(Extracted records)
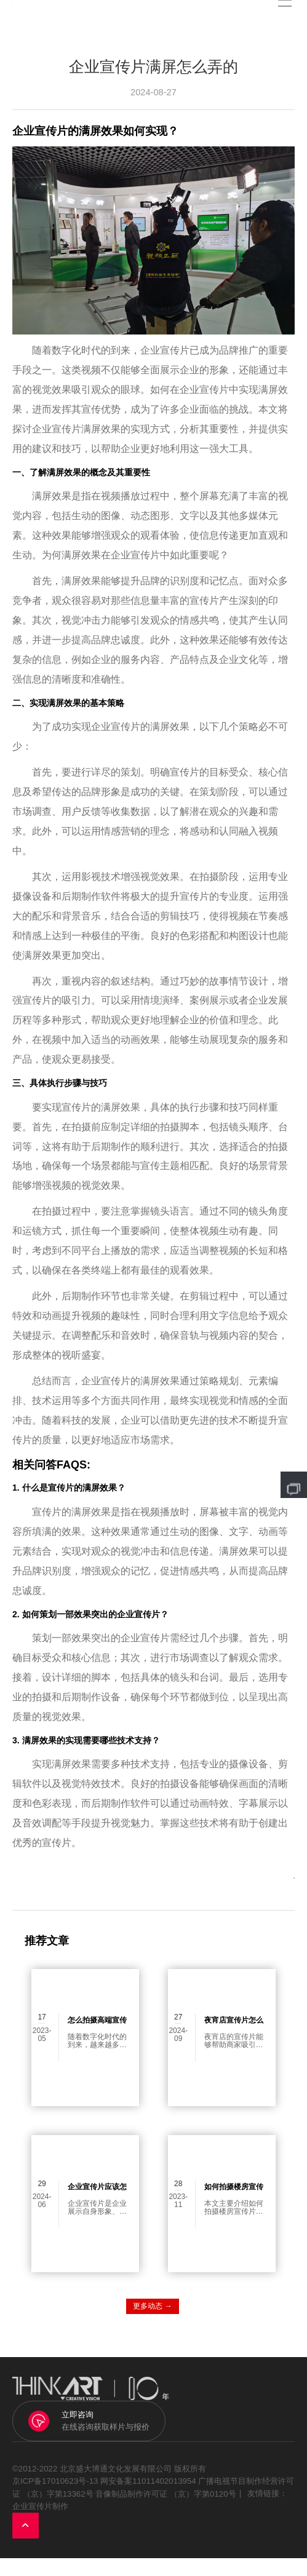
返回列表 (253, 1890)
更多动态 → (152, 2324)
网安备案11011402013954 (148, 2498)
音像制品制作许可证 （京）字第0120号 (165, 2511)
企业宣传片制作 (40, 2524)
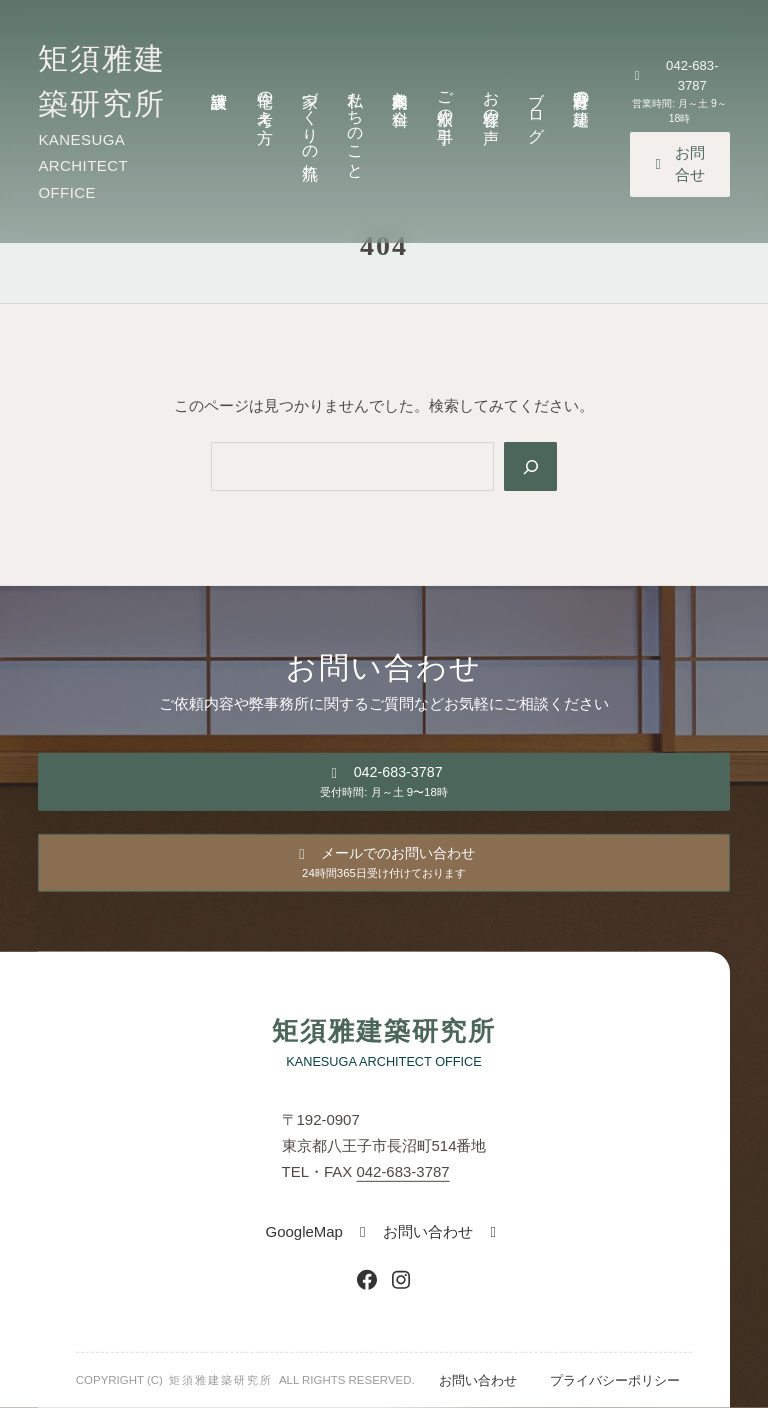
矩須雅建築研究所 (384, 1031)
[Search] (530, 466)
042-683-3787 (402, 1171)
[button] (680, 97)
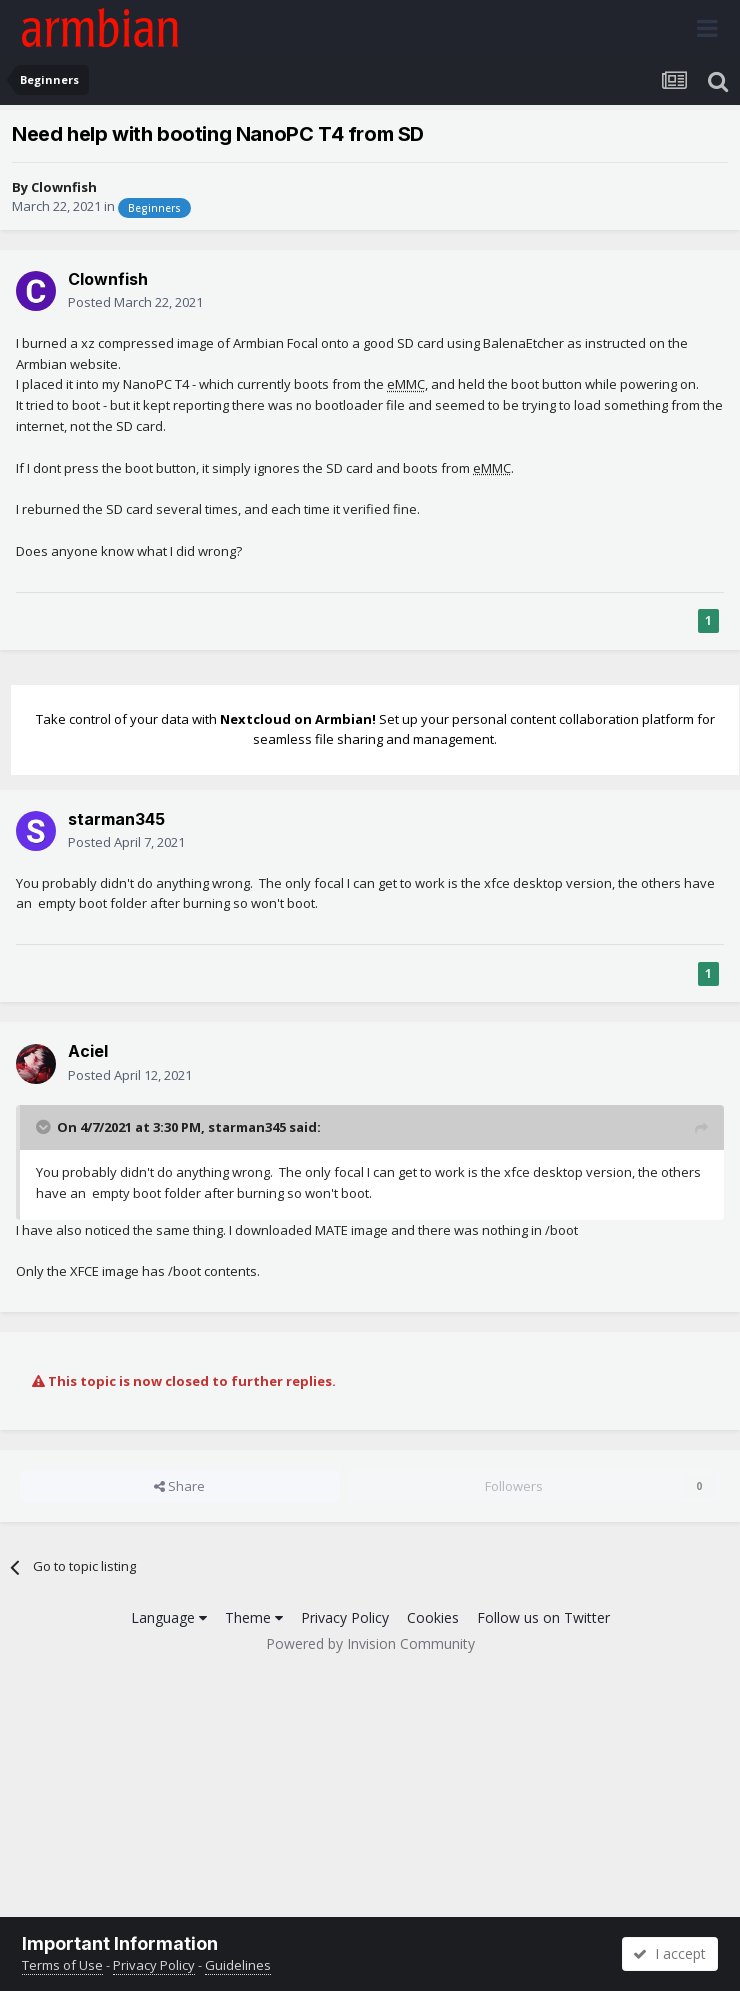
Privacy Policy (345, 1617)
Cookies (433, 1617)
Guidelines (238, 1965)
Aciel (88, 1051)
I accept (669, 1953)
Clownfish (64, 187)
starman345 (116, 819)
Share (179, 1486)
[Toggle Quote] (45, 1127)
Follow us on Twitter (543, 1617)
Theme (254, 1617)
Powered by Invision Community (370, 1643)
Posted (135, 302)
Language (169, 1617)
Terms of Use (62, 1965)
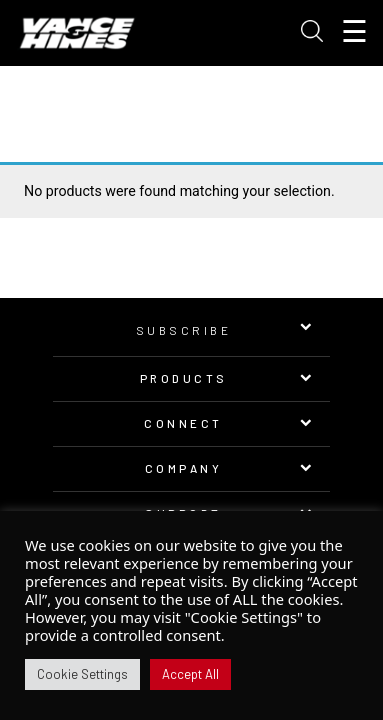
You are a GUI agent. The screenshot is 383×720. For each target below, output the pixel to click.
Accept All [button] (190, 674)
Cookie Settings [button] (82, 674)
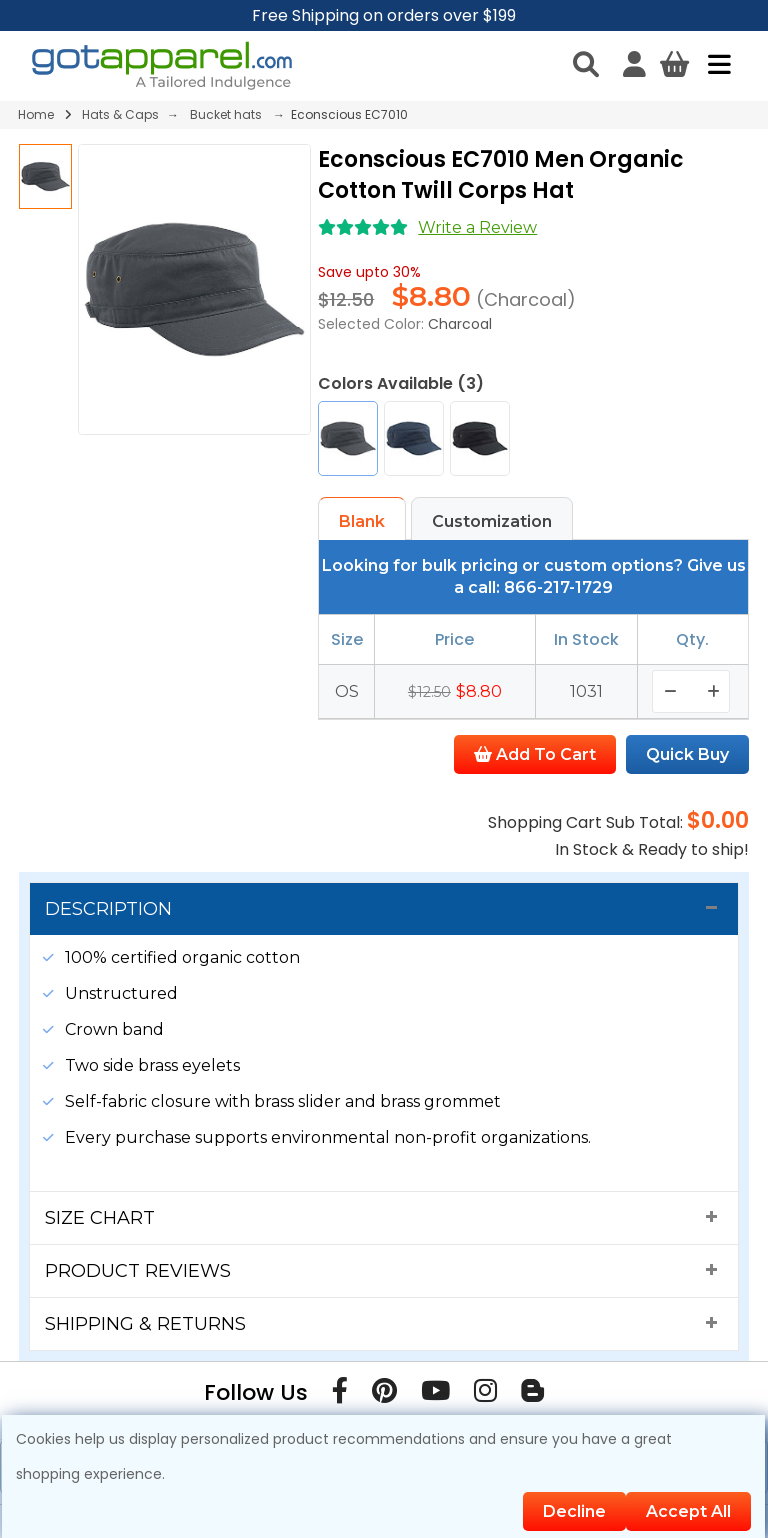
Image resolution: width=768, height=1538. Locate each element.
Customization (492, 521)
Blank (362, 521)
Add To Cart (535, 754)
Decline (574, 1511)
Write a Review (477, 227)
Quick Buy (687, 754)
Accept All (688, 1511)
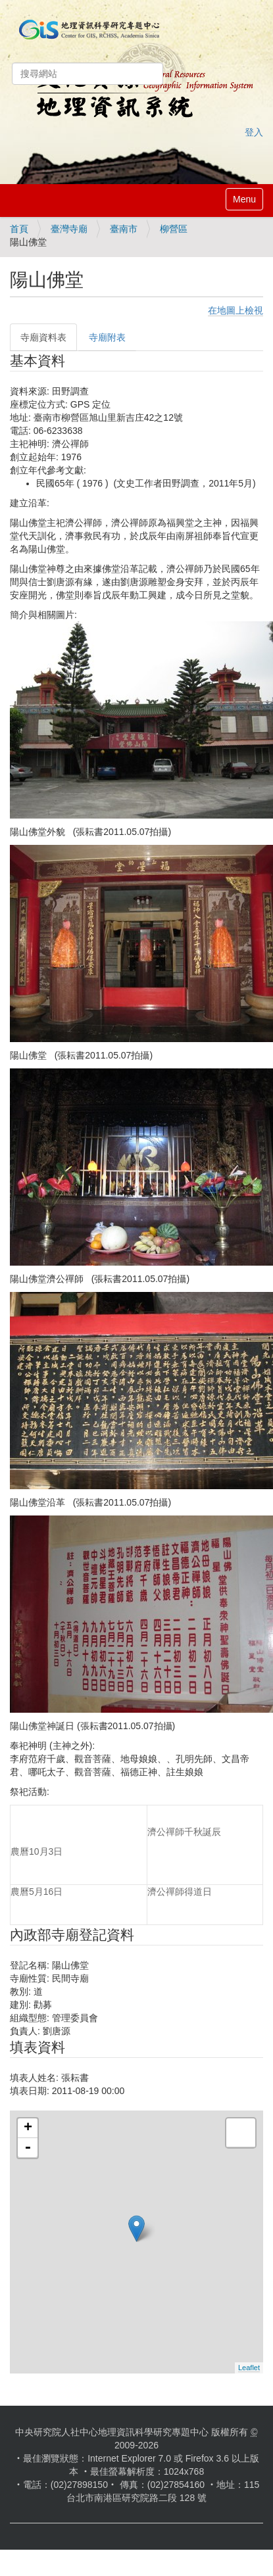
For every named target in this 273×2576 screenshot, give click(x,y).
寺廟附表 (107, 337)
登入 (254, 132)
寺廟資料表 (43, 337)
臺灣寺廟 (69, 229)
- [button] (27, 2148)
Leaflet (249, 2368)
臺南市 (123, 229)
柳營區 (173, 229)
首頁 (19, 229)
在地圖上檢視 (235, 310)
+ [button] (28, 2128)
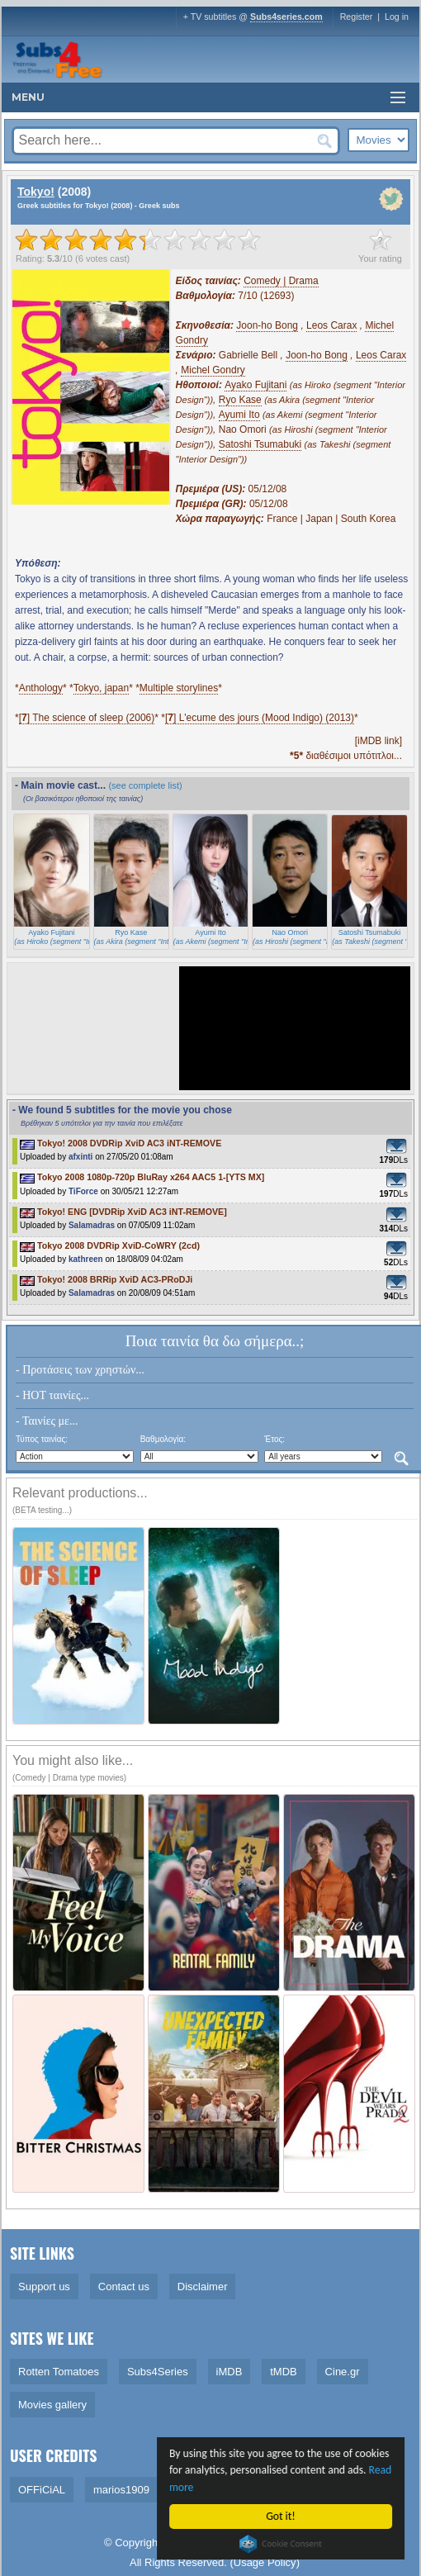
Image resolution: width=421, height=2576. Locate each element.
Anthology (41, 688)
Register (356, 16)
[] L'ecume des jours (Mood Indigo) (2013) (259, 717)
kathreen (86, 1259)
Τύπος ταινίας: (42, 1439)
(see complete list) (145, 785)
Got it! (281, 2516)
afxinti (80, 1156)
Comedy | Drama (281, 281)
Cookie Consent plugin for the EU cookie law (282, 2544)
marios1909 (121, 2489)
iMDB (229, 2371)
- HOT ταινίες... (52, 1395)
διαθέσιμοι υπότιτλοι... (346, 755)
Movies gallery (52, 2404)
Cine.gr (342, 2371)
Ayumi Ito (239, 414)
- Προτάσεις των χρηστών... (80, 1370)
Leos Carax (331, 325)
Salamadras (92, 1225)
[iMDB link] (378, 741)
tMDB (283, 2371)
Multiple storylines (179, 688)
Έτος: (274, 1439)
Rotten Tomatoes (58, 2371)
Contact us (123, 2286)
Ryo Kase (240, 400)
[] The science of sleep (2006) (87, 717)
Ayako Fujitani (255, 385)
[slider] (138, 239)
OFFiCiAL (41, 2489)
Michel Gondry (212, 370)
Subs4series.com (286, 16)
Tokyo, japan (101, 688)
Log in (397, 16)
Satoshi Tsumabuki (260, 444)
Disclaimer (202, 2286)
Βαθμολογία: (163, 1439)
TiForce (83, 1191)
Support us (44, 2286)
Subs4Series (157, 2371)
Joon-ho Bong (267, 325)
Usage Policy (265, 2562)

■ The problem
Rewrite the listing above, changing every "Accept All" to "Allow All" and leaving everything else as it is. Omit the picture lines from your output.

■ Task solution
返回列表 (253, 1890)
更多动态 → (152, 2324)
网安备案11011402013954 (148, 2498)
音像制品制作许可证 （京）字第0120号 (165, 2511)
企业宣传片制作 (40, 2524)
矩須雅建築研究所 (384, 1031)
[Search] (530, 466)
042-683-3787 (402, 1171)
[button] (680, 97)
Privacy Policy (345, 1617)
Cookies (433, 1617)
Guidelines (238, 1965)
Aciel (88, 1051)
I accept (669, 1953)
Clownfish (64, 187)
starman345 (116, 819)
Share (179, 1486)
[Toggle Quote] (45, 1127)
Follow us on Twitter (543, 1617)
Theme (254, 1617)
Powered by Invision Community (370, 1643)
Posted (135, 302)
Language (169, 1617)
Terms of Use (62, 1965)
You are a GUI agent. The screenshot is 383×720. For each target below, output the pixel to click.
Allow All [button] (190, 674)
Cookie Settings [button] (82, 674)
Image resolution: width=768, height=1538. Locate each element.
Customization (492, 521)
Blank (362, 521)
Add To Cart (535, 754)
Decline (574, 1511)
Write a Review (477, 227)
Quick Buy (687, 754)
Allow All (688, 1511)
For every named target in this 273×2576 screenshot, give click(x,y).
寺廟附表 (107, 337)
登入 (254, 132)
寺廟資料表 (43, 337)
臺灣寺廟 (69, 229)
- [button] (27, 2148)
Leaflet (249, 2368)
臺南市 (123, 229)
柳營區 (173, 229)
首頁 (19, 229)
在地圖上檢視 (235, 310)
+ [button] (28, 2128)
Image resolution: width=421, height=2576. Locate each element.
Anthology (41, 688)
Register (356, 16)
[] L'ecume des jours (Mood Indigo) (2013) (259, 717)
kathreen (86, 1259)
Τύπος ταινίας: (42, 1439)
(see complete list) (145, 785)
Got it! (281, 2516)
afxinti (80, 1156)
Comedy | Drama (281, 281)
Cookie Consent plugin for the EU cookie law (282, 2544)
marios1909 (121, 2489)
iMDB (229, 2371)
- HOT ταινίες... (52, 1395)
διαθέσιμοι υπότιτλοι... (346, 755)
Movies gallery (52, 2404)
Cine.gr (342, 2371)
Ayumi Ito (239, 414)
- Προτάσεις των χρηστών... (80, 1370)
Leos Carax (331, 325)
Salamadras (92, 1225)
[iMDB link] (378, 741)
tMDB (283, 2371)
Multiple storylines (179, 688)
Έτος: (274, 1439)
Rotten Tomatoes (58, 2371)
Contact us (123, 2286)
Ryo Kase (240, 400)
[] The science of sleep (2006) (87, 717)
Ayako Fujitani (255, 385)
[slider] (138, 239)
OFFiCiAL (41, 2489)
Michel Gondry (212, 370)
Subs4series.com (286, 16)
Tokyo, japan (101, 688)
Log in (397, 16)
Satoshi Tsumabuki (260, 444)
Disclaimer (202, 2286)
Βαθμολογία: (163, 1439)
TiForce (83, 1191)
Support us (44, 2286)
Subs4Series (157, 2371)
Joon-ho Bong (267, 325)
Usage Policy (265, 2562)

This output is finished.